#### Excerpted data:

• • • •

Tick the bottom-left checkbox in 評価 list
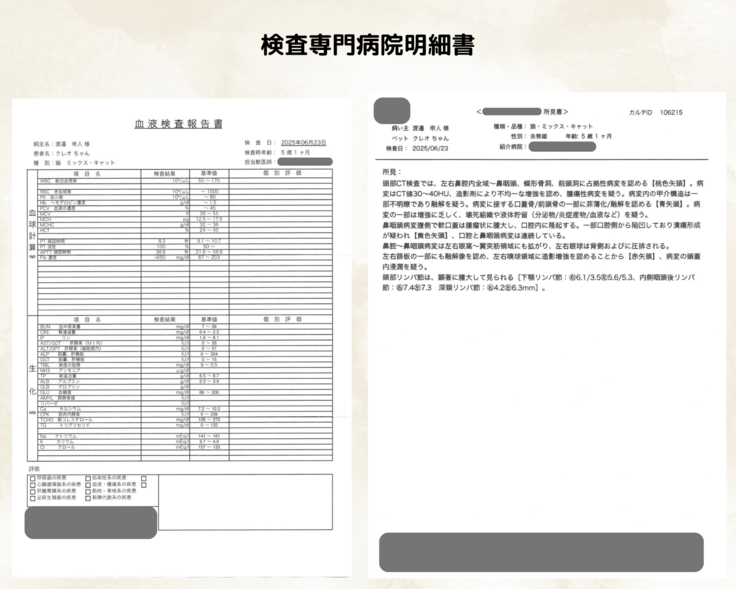Viewport: 736px width, 589px height. 32,498
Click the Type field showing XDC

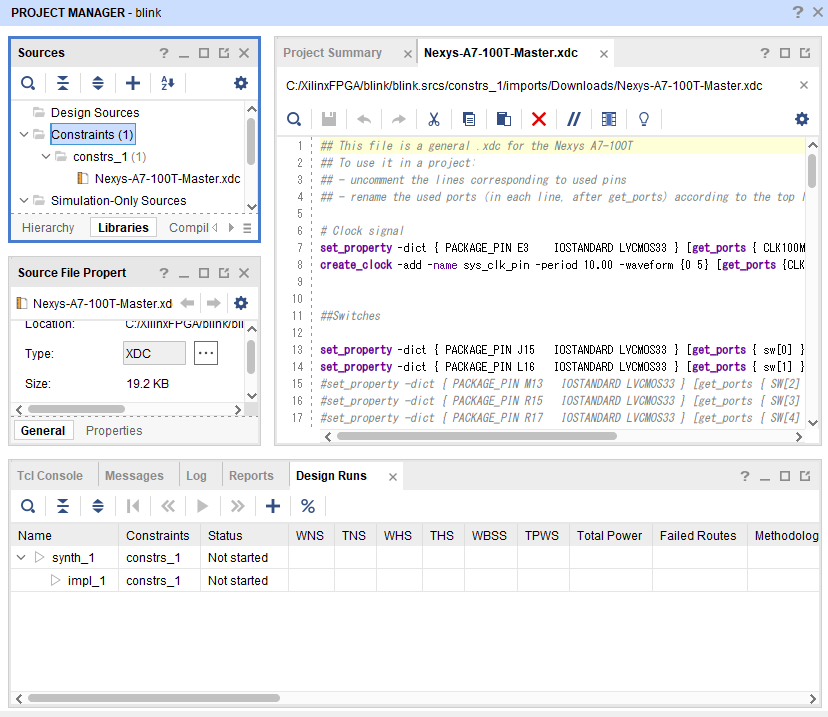click(x=153, y=353)
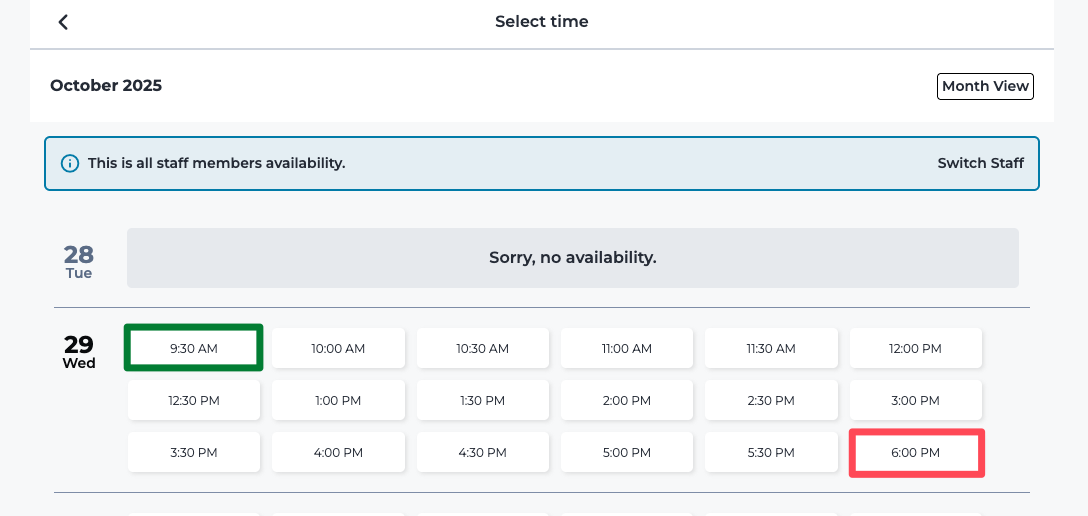Select the 12:30 PM slot
1088x516 pixels.
click(194, 400)
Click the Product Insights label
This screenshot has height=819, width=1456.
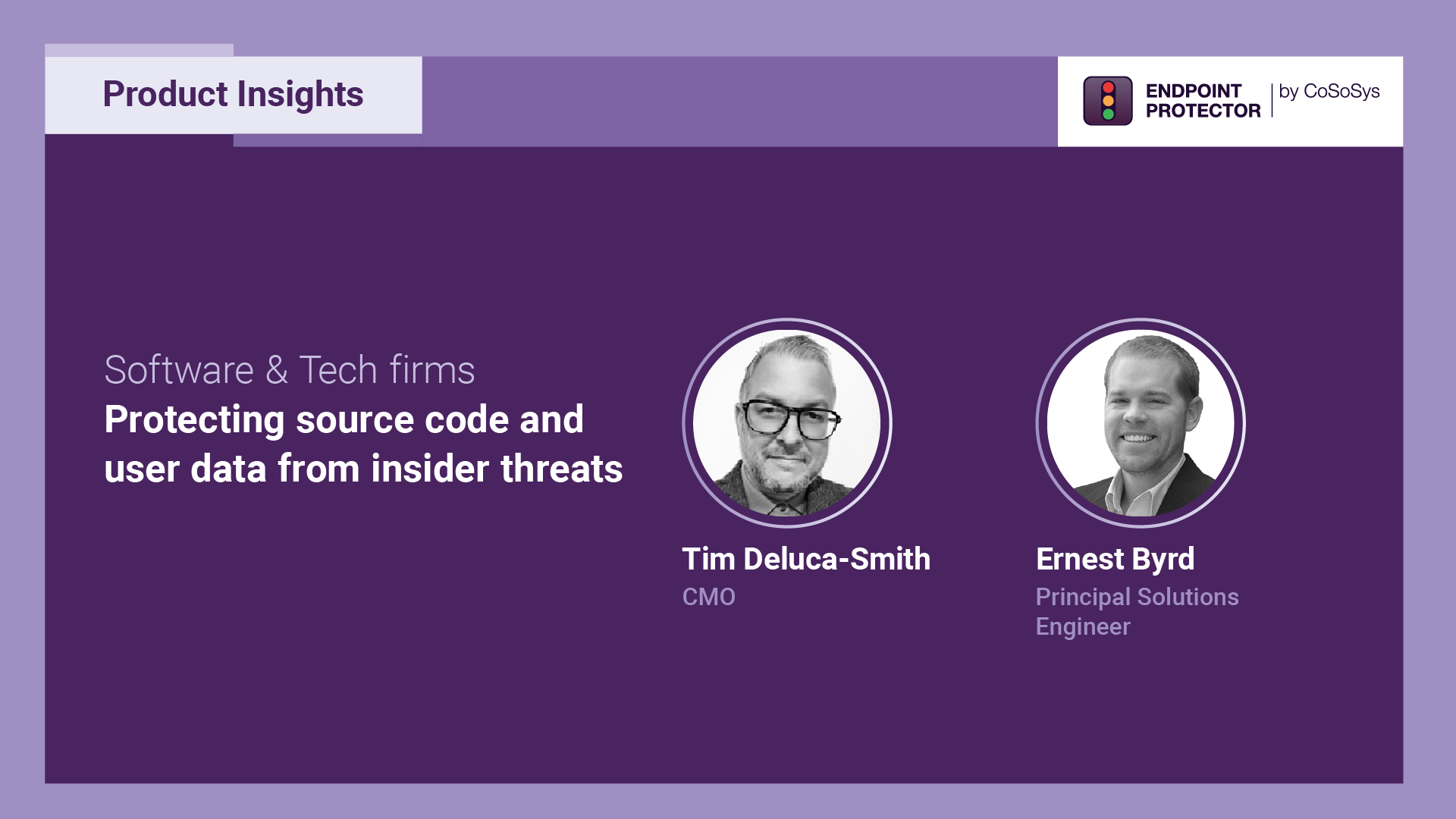click(233, 95)
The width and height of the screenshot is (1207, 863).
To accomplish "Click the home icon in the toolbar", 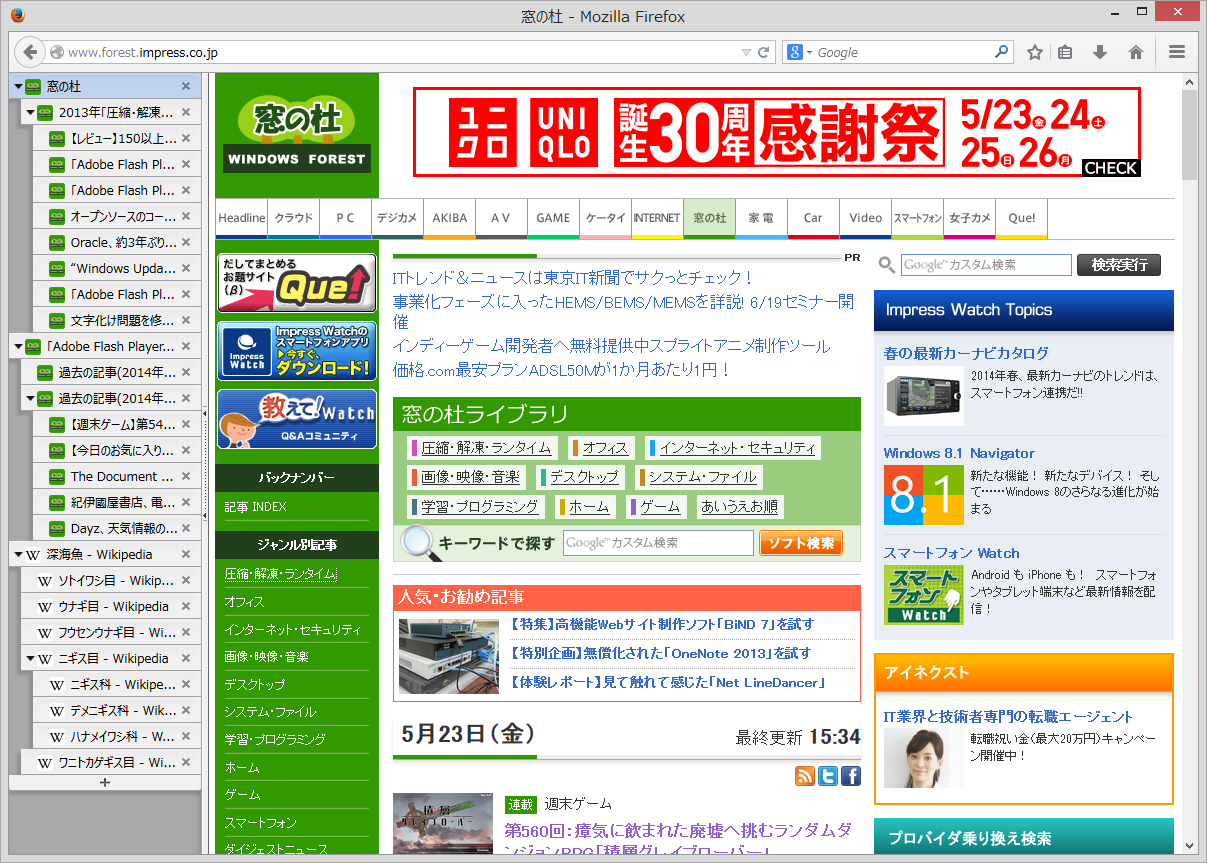I will tap(1136, 52).
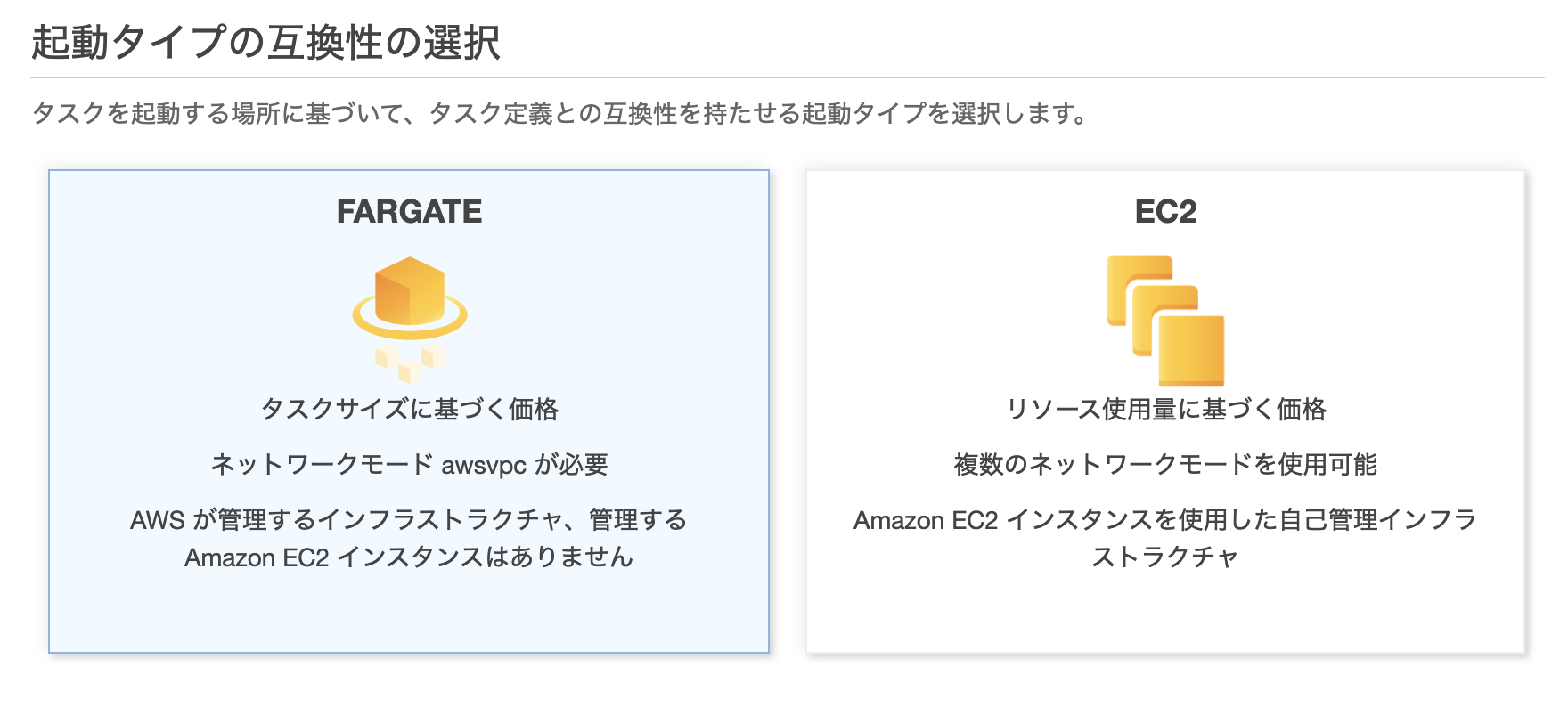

• • • •

Reproduce only the lines from the first line of the entries through the line containing "The width and", exactly and with both ends kept. Omit the pictures.

#### Your solution:
Tick the bottom-left checkbox in 評価 list
Viewport: 736px width, 589px height. 32,498
Click the Type field showing XDC

click(x=153, y=353)
Select the 12:30 PM slot
1088x516 pixels.
click(194, 400)
Click the Product Insights label
This screenshot has height=819, width=1456.
click(233, 95)
The width and height of the screenshot is (1207, 863).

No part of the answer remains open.